## TASKS TO PERFORM:
[a] Answer these questions from the Tatjana Kästel passage, one answer per line:
(i) Where did Kästel study, and in which years?
(ii) At which theater did she work between 2004 and 2010?
(iii) Who portrayed Marlene von Lahnstein?
[b] Reproduce the part of the Tatjana Kästel passage starting with "Tatjana Kästel (born" and going on through "Liebe (Forbidden Love).".

## SUPPLIED PASSAGE:
┄┄┄┄┄┄
Tatjana Kästel (born 20 March 1982 in Karlsruhe) is a German actress who currently plays Rebecca von Lahnstein on the hit German show Verbotene Liebe (Forbidden Love).

==Professional career==
Kästel studied at the University Mozarteum in Salzburg, Austria between 2000 and 2004. She was awarded the "Class Actors Sat.1 Talent Award for Best Actress."

Between 2004 and 2010 Kästel worked at the Staatstheater Mainz. She has also performed in other films and miniseries.

===Role on Verbotene Liebe (Forbidden Love)===
In 2012 she landed the role of Countess Rebecca von Lahnstein on the hit series Verbotene Liebe, where she is still currently working. Kästel gained international attention and praise for her performance when her character eventually fell in love with Marlene von Lahnstein (portrayed by Melanie Kogler). Between 2012 and 2014 Kästel's character struggled with her feelings with Marlene, who at the time was in a relationship with her brother, Count Tristan von Lahnstein (portrayed by Jens Hartwig). Ultimately, Kästel's character falls in love and has a romantic relationship with Marlene, which received an international following. Kästel was named one of AfterEllen's "Top 25 Lesbian/Bi Characters on TV (Right Now)" in 2013, along with her co-star Kogler. They were two of only three non-English speaking stars to be named on the list. Despite the couple's end in mid-2014 and Kogler's release from the show, Kästel continues to act in a starring role.
┄┄┄┄┄┄
## DATA EXTRACT:
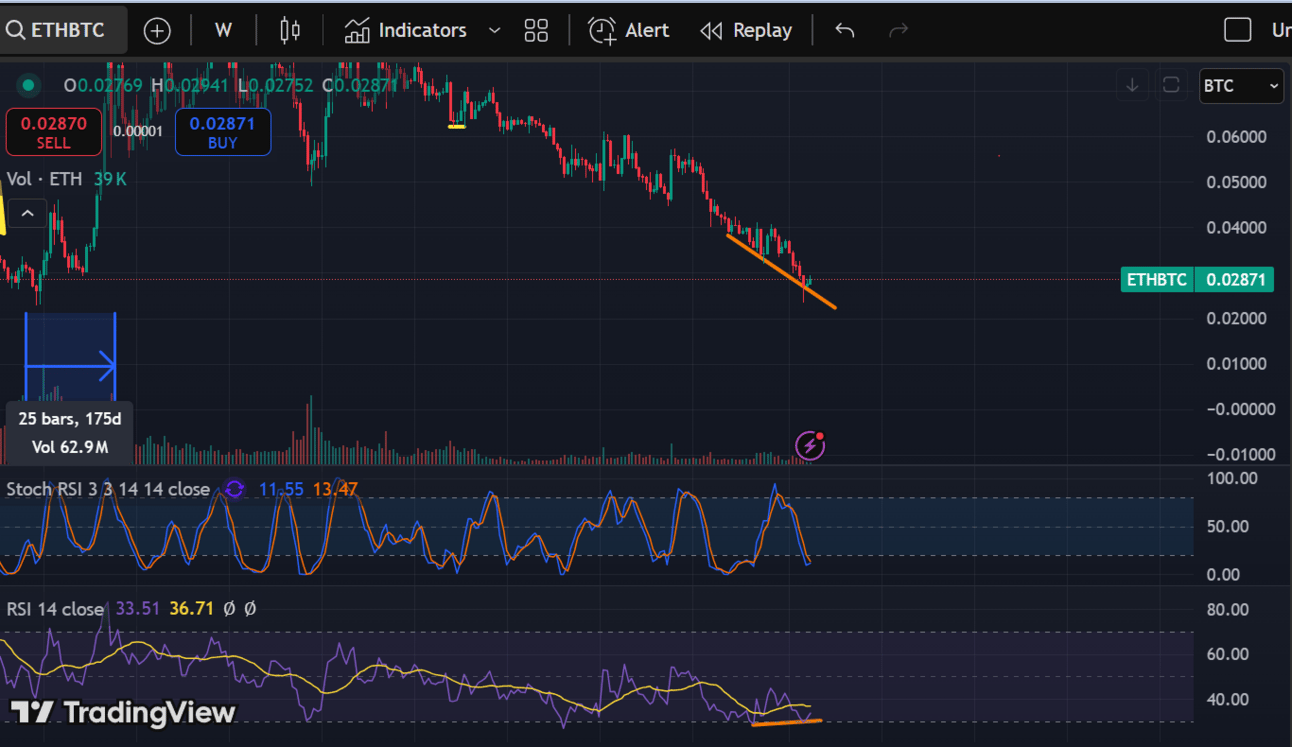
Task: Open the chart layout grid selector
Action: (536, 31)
┄┄┄┄┄┄
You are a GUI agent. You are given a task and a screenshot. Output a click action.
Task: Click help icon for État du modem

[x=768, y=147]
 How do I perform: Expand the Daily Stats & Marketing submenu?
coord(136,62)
┄┄┄┄┄┄
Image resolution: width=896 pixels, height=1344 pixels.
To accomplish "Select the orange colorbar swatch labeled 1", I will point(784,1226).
┄┄┄┄┄┄
## ANSWERS TO THE TASKS:
[a]
(i) At the University Mozarteum in Salzburg, Austria, between 2000 and 2004.
(ii) The Staatstheater Mainz.
(iii) Melanie Kogler.

[b]
Tatjana Kästel (born 20 March 1982 in Karlsruhe) is a German actress who currently plays Rebecca von Lahnstein on the hit German show Verbotene Liebe (Forbidden Love).